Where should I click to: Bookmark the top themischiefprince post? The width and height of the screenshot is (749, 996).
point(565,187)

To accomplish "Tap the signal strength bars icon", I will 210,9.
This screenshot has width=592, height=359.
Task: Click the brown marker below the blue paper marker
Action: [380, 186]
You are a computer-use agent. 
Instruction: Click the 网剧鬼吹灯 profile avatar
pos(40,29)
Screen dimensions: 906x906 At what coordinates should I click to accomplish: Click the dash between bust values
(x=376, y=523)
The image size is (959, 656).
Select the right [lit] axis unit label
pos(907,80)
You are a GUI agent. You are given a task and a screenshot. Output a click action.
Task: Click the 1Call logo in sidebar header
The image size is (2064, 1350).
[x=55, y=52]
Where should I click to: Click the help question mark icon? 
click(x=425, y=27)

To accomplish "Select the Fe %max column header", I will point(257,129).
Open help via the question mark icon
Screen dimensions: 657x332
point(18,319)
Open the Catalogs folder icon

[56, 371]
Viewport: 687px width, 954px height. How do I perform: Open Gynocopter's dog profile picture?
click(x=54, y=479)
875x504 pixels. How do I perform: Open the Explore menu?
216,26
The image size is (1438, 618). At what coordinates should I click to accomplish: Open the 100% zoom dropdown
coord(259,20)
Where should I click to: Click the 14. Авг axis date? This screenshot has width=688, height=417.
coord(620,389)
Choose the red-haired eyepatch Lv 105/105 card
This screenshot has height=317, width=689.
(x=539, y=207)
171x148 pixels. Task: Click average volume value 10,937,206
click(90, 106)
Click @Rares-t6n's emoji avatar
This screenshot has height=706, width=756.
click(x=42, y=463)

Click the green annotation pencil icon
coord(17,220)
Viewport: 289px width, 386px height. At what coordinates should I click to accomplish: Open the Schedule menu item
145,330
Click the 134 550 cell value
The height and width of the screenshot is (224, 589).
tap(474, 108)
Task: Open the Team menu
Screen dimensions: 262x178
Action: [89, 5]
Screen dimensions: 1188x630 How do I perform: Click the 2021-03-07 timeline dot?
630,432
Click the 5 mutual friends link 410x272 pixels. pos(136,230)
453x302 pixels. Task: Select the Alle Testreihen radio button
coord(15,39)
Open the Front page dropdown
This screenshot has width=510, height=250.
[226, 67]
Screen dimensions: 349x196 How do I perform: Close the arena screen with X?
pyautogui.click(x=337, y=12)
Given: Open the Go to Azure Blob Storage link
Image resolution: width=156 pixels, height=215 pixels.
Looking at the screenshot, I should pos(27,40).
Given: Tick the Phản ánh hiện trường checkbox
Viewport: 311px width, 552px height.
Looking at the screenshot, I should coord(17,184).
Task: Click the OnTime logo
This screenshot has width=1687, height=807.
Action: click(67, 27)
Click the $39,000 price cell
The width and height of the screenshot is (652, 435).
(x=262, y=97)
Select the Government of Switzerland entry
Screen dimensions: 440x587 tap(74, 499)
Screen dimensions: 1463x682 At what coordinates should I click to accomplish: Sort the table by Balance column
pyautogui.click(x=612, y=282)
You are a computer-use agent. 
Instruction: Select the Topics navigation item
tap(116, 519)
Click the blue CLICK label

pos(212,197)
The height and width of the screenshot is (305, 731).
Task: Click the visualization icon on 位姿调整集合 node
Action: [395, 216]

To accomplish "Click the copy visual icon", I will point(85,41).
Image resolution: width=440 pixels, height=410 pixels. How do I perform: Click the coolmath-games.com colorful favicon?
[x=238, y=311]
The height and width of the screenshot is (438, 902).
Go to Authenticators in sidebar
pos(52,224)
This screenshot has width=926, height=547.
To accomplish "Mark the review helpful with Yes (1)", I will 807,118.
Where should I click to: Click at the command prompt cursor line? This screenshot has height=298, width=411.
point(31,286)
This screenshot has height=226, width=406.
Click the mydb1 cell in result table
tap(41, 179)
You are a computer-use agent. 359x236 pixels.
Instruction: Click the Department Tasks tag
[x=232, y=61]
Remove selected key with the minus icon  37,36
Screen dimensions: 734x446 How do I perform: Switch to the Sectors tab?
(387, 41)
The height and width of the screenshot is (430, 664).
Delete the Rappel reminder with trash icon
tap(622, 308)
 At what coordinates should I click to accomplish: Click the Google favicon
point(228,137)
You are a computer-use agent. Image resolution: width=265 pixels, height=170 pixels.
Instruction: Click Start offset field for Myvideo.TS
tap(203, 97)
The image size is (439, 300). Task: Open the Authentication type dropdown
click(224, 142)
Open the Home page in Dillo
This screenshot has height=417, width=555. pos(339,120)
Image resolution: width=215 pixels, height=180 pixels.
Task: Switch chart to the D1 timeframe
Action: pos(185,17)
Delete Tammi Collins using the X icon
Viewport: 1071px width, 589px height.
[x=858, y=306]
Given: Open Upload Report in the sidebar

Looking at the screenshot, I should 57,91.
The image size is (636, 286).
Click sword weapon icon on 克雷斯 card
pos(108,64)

◇ ◇ ◇

What is being asked: Among the lines above, find those with the word "logo" and list them.

Result of this task:
Task: Click the 1Call logo in sidebar header
Task: Click the OnTime logo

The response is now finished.